*Assigned task*. The response must consist of every record, restated word for word.
(Beginning of Records provided)
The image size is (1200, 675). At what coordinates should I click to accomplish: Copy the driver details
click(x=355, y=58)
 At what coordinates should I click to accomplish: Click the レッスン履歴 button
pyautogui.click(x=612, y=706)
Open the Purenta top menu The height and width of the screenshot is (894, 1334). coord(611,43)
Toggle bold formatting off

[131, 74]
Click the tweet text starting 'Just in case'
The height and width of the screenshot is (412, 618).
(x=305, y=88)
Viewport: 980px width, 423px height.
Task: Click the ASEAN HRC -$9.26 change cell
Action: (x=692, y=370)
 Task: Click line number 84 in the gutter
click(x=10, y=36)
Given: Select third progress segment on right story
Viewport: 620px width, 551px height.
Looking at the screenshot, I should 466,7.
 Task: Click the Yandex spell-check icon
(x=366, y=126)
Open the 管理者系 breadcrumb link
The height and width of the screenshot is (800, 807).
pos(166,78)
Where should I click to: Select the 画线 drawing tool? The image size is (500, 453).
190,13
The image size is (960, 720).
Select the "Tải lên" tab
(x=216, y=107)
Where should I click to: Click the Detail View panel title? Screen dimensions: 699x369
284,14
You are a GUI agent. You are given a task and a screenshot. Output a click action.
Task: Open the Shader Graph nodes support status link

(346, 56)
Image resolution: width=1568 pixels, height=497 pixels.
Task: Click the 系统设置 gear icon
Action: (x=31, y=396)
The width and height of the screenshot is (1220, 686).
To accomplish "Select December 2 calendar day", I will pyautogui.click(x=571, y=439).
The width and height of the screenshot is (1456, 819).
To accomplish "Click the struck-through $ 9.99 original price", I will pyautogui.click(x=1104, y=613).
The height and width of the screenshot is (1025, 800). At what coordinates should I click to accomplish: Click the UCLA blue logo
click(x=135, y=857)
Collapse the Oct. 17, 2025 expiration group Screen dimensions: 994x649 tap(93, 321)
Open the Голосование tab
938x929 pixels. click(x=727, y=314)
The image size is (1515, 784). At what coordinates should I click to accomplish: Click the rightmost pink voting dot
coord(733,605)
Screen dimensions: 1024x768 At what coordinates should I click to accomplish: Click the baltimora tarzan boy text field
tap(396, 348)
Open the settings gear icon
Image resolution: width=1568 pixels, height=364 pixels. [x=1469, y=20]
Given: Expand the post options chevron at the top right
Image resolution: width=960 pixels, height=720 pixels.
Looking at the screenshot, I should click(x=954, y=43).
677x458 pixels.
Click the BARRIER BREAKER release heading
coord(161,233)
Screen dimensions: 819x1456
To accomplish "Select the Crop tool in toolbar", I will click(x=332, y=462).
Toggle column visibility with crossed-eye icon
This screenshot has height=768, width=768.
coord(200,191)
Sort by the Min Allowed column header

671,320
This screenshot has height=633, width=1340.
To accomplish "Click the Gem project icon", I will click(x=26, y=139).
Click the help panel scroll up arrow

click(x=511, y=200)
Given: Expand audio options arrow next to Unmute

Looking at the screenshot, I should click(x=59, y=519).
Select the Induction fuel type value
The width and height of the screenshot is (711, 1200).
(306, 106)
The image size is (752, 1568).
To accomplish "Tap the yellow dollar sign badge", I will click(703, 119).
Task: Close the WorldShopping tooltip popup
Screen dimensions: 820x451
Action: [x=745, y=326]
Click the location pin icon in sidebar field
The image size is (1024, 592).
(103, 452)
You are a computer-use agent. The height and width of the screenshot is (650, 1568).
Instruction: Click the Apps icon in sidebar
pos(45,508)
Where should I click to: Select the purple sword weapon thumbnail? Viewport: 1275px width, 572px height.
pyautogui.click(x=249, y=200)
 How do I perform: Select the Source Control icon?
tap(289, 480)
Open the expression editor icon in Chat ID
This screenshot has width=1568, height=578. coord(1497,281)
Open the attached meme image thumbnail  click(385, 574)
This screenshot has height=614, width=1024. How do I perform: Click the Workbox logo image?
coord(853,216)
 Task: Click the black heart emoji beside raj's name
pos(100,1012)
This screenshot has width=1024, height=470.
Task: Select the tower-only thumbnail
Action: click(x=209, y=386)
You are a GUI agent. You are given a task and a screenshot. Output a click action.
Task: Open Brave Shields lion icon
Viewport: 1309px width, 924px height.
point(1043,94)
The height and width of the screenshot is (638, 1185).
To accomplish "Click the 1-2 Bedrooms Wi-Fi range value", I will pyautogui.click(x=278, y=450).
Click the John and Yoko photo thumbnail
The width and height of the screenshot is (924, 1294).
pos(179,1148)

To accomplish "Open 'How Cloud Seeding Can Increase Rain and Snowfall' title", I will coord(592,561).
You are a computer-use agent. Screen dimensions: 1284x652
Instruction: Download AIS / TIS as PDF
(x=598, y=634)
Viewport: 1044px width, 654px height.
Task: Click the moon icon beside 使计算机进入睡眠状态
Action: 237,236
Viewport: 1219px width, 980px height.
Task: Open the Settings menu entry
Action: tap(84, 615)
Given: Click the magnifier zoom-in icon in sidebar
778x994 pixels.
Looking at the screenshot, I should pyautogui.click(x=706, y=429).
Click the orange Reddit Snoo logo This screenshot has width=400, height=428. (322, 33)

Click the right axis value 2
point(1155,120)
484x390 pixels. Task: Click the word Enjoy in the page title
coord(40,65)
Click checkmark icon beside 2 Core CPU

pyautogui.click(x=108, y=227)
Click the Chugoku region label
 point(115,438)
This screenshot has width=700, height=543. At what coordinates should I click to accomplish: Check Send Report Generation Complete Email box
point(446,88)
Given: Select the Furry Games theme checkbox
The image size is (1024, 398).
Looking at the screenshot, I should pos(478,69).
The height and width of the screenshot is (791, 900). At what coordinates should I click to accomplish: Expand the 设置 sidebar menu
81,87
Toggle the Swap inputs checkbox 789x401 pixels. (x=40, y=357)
(End of Records provided)
*Output of the task*.
The image size is (1200, 675). At what coordinates should I click to accomplish: Copy the driver details
click(x=355, y=58)
 At what coordinates should I click to accomplish: Click the レッスン履歴 button
pyautogui.click(x=612, y=706)
Open the Purenta top menu The height and width of the screenshot is (894, 1334). coord(611,43)
Toggle bold formatting off

[131, 74]
Click the tweet text starting 'Just in case'
The height and width of the screenshot is (412, 618).
(x=305, y=88)
Viewport: 980px width, 423px height.
Task: Click the ASEAN HRC -$9.26 change cell
Action: (x=692, y=370)
 Task: Click line number 84 in the gutter
click(x=10, y=36)
Given: Select third progress segment on right story
Viewport: 620px width, 551px height.
Looking at the screenshot, I should 466,7.
 Task: Click the Yandex spell-check icon
(x=366, y=126)
Open the 管理者系 breadcrumb link
The height and width of the screenshot is (800, 807).
pos(166,78)
Where should I click to: Select the 画线 drawing tool? The image size is (500, 453).
190,13
The image size is (960, 720).
Select the "Tải lên" tab
(x=216, y=107)
Where should I click to: Click the Detail View panel title? Screen dimensions: 699x369
284,14
You are a GUI agent. You are given a task and a screenshot. Output a click action.
Task: Open the Shader Graph nodes support status link

(346, 56)
Image resolution: width=1568 pixels, height=497 pixels.
Task: Click the 系统设置 gear icon
Action: (x=31, y=396)
The width and height of the screenshot is (1220, 686).
To accomplish "Select December 2 calendar day", I will pyautogui.click(x=571, y=439).
The width and height of the screenshot is (1456, 819).
To accomplish "Click the struck-through $ 9.99 original price", I will pyautogui.click(x=1104, y=613).
The height and width of the screenshot is (1025, 800). At what coordinates should I click to accomplish: Click the UCLA blue logo
click(x=135, y=857)
Collapse the Oct. 17, 2025 expiration group Screen dimensions: 994x649 tap(93, 321)
Open the Голосование tab
938x929 pixels. click(x=727, y=314)
The image size is (1515, 784). At what coordinates should I click to accomplish: Click the rightmost pink voting dot
coord(733,605)
Screen dimensions: 1024x768 At what coordinates should I click to accomplish: Click the baltimora tarzan boy text field
tap(396, 348)
Open the settings gear icon
Image resolution: width=1568 pixels, height=364 pixels. [x=1469, y=20]
Given: Expand the post options chevron at the top right
Image resolution: width=960 pixels, height=720 pixels.
Looking at the screenshot, I should click(x=954, y=43).
677x458 pixels.
Click the BARRIER BREAKER release heading
coord(161,233)
Screen dimensions: 819x1456
To accomplish "Select the Crop tool in toolbar", I will click(x=332, y=462).
Toggle column visibility with crossed-eye icon
This screenshot has height=768, width=768.
coord(200,191)
Sort by the Min Allowed column header

671,320
This screenshot has height=633, width=1340.
To accomplish "Click the Gem project icon", I will click(x=26, y=139).
Click the help panel scroll up arrow

click(x=511, y=200)
Given: Expand audio options arrow next to Unmute

Looking at the screenshot, I should click(x=59, y=519).
Select the Induction fuel type value
The width and height of the screenshot is (711, 1200).
(306, 106)
The image size is (752, 1568).
To accomplish "Tap the yellow dollar sign badge", I will click(703, 119).
Task: Close the WorldShopping tooltip popup
Screen dimensions: 820x451
Action: [x=745, y=326]
Click the location pin icon in sidebar field
The image size is (1024, 592).
(103, 452)
You are a computer-use agent. The height and width of the screenshot is (650, 1568).
Instruction: Click the Apps icon in sidebar
pos(45,508)
Where should I click to: Select the purple sword weapon thumbnail? Viewport: 1275px width, 572px height.
pyautogui.click(x=249, y=200)
 How do I perform: Select the Source Control icon?
tap(289, 480)
Open the expression editor icon in Chat ID
This screenshot has width=1568, height=578. coord(1497,281)
Open the attached meme image thumbnail  click(385, 574)
This screenshot has height=614, width=1024. How do I perform: Click the Workbox logo image?
coord(853,216)
 Task: Click the black heart emoji beside raj's name
pos(100,1012)
This screenshot has width=1024, height=470.
Task: Select the tower-only thumbnail
Action: click(x=209, y=386)
You are a GUI agent. You are given a task and a screenshot. Output a click action.
Task: Open Brave Shields lion icon
Viewport: 1309px width, 924px height.
point(1043,94)
The height and width of the screenshot is (638, 1185).
To accomplish "Click the 1-2 Bedrooms Wi-Fi range value", I will pyautogui.click(x=278, y=450).
Click the John and Yoko photo thumbnail
The width and height of the screenshot is (924, 1294).
pos(179,1148)

To accomplish "Open 'How Cloud Seeding Can Increase Rain and Snowfall' title", I will coord(592,561).
You are a computer-use agent. Screen dimensions: 1284x652
Instruction: Download AIS / TIS as PDF
(x=598, y=634)
Viewport: 1044px width, 654px height.
Task: Click the moon icon beside 使计算机进入睡眠状态
Action: 237,236
Viewport: 1219px width, 980px height.
Task: Open the Settings menu entry
Action: tap(84, 615)
Given: Click the magnifier zoom-in icon in sidebar
778x994 pixels.
Looking at the screenshot, I should pyautogui.click(x=706, y=429).
Click the orange Reddit Snoo logo This screenshot has width=400, height=428. (322, 33)

Click the right axis value 2
point(1155,120)
484x390 pixels. Task: Click the word Enjoy in the page title
coord(40,65)
Click checkmark icon beside 2 Core CPU

pyautogui.click(x=108, y=227)
Click the Chugoku region label
 point(115,438)
This screenshot has width=700, height=543. At what coordinates should I click to accomplish: Check Send Report Generation Complete Email box
point(446,88)
Given: Select the Furry Games theme checkbox
The image size is (1024, 398).
Looking at the screenshot, I should pos(478,69).
The height and width of the screenshot is (791, 900). At what coordinates should I click to accomplish: Expand the 设置 sidebar menu
81,87
Toggle the Swap inputs checkbox 789x401 pixels. (x=40, y=357)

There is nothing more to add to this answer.